§ **Instructions for the task**
Pull out every line of the material that contains the word "Select", and list those lines in the order they appear.

§ **Extracted material**
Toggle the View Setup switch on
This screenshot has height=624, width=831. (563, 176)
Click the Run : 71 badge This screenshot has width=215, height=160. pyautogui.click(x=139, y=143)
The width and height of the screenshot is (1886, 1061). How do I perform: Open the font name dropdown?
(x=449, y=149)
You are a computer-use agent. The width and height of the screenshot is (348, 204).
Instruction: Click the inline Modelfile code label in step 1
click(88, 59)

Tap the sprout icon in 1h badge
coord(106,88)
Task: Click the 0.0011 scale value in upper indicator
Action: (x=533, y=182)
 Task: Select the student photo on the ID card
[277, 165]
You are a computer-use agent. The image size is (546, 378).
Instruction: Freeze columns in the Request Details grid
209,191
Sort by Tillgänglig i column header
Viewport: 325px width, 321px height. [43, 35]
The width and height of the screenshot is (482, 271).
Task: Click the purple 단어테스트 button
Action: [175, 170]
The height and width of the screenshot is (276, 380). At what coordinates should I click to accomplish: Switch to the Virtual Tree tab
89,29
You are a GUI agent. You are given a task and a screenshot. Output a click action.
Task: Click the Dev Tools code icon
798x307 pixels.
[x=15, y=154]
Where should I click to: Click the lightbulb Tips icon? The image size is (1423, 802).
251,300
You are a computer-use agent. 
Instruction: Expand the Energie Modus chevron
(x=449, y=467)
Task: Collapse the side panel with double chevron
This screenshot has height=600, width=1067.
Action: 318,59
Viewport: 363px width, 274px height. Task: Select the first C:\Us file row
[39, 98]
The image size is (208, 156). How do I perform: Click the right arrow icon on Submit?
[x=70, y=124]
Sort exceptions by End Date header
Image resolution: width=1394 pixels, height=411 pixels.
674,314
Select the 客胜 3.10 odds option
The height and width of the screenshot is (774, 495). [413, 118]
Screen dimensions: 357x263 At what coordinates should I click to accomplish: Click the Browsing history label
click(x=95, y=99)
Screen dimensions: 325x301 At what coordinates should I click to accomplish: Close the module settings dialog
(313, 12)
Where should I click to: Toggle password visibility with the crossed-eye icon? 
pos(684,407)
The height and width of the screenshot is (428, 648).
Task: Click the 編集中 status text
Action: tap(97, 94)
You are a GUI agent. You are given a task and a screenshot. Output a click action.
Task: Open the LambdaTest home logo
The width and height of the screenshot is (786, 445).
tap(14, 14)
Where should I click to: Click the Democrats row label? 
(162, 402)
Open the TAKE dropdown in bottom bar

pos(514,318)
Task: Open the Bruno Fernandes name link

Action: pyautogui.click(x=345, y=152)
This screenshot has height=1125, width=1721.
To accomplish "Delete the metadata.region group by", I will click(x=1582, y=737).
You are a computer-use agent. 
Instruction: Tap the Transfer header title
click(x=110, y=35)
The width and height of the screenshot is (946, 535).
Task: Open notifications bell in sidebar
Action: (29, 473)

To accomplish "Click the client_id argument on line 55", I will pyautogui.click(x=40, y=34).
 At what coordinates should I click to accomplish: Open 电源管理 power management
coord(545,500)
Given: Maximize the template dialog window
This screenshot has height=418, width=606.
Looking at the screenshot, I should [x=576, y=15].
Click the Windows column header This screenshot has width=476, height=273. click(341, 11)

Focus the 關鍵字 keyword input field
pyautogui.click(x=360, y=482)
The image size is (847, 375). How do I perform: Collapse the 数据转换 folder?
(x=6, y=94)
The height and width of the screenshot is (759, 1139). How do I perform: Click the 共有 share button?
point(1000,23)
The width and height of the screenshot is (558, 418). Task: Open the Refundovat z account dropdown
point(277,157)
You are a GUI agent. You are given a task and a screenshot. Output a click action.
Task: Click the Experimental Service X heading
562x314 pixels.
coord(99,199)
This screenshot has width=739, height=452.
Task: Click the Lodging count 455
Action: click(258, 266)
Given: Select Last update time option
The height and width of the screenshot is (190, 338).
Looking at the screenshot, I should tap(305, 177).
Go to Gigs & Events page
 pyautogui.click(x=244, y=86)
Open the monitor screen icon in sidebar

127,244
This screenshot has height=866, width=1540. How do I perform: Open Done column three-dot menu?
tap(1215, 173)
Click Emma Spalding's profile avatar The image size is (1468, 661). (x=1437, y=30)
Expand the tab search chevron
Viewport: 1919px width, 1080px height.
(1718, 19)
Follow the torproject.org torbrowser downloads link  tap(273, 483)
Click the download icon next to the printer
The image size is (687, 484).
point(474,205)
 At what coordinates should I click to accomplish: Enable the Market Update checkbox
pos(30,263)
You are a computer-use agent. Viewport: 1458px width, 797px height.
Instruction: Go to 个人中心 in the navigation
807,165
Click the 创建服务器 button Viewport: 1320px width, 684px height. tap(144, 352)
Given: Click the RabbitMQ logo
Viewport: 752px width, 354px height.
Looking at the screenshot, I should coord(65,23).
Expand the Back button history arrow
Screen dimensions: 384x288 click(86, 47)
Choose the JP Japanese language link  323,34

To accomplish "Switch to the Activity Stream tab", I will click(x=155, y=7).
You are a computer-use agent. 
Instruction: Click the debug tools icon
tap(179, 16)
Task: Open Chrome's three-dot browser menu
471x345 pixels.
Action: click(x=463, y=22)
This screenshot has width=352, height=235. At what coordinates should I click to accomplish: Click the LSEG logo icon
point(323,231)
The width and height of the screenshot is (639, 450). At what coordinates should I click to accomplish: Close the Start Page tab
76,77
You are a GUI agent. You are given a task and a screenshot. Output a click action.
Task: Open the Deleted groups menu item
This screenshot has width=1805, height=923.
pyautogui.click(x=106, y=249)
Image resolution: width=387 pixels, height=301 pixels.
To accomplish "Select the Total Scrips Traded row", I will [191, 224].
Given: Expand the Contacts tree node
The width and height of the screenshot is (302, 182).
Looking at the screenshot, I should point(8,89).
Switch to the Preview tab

§ **Solution to this task**
 Task: Select the student photo on the ID card
Viewport: 363px width, 274px height. Task: Select the first C:\Us file row
Select the 客胜 3.10 odds option
Given: Select Last update time option
To accomplish "Select the Total Scrips Traded row", I will [191, 224].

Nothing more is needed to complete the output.